— Activity —
Leaving out all pictures, transcribe exactly the lines between the line with "This screenshot has height=145, width=159." and the last line of the records below, both included.

─── Working data ───

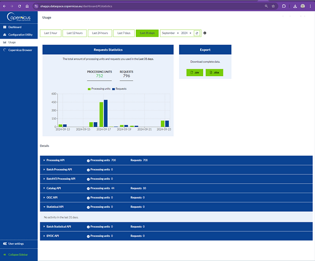Open Configuration Utility in sidebar
This screenshot has height=261, width=315.
[x=20, y=34]
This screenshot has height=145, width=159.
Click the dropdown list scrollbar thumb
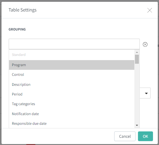(137, 59)
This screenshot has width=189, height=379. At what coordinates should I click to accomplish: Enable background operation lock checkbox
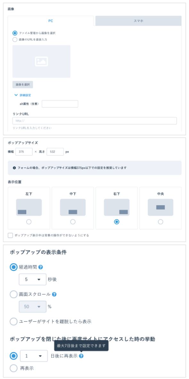10,235
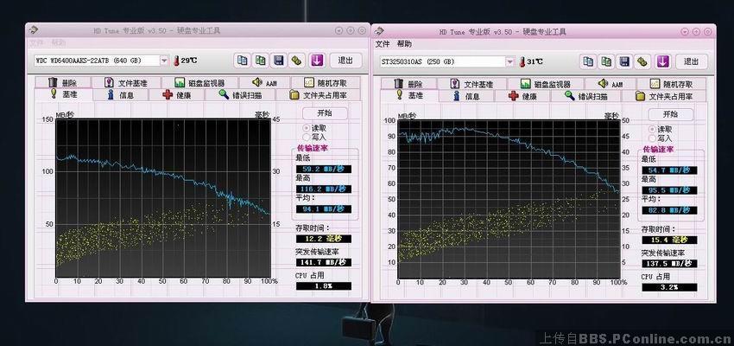Select 写入 radio button in ST3250310AS window
Screen dimensions: 734x346
[652, 138]

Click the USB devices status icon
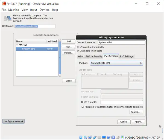95,137
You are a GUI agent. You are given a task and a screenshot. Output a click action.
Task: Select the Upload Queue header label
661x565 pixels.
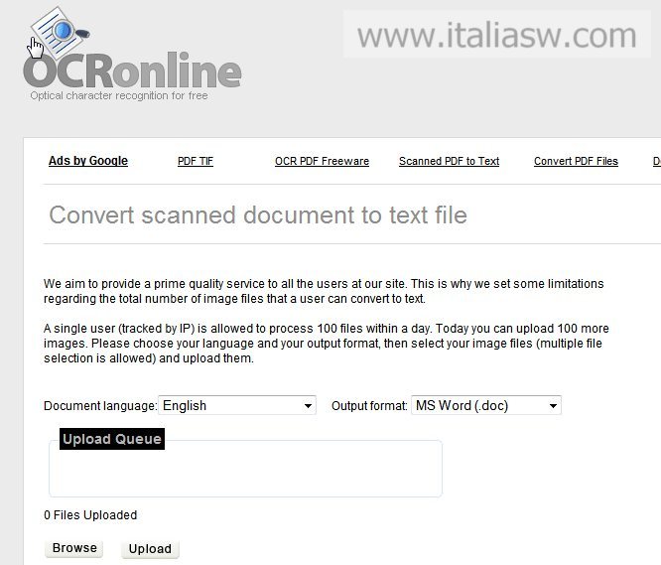point(112,439)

───

— Response —
This screenshot has height=145, width=159.
Click the dropdown list scrollbar thumb
(137, 59)
This screenshot has width=189, height=379. At what coordinates should I click to accomplish: Enable background operation lock checkbox
10,235
Select 写入 radio button in ST3250310AS window
Screen dimensions: 734x346
[652, 138]

Click the USB devices status icon
95,137
You are a GUI agent. You are given a task and a screenshot. Output a click action.
Task: Select the Upload Queue header label
661x565 pixels.
point(112,439)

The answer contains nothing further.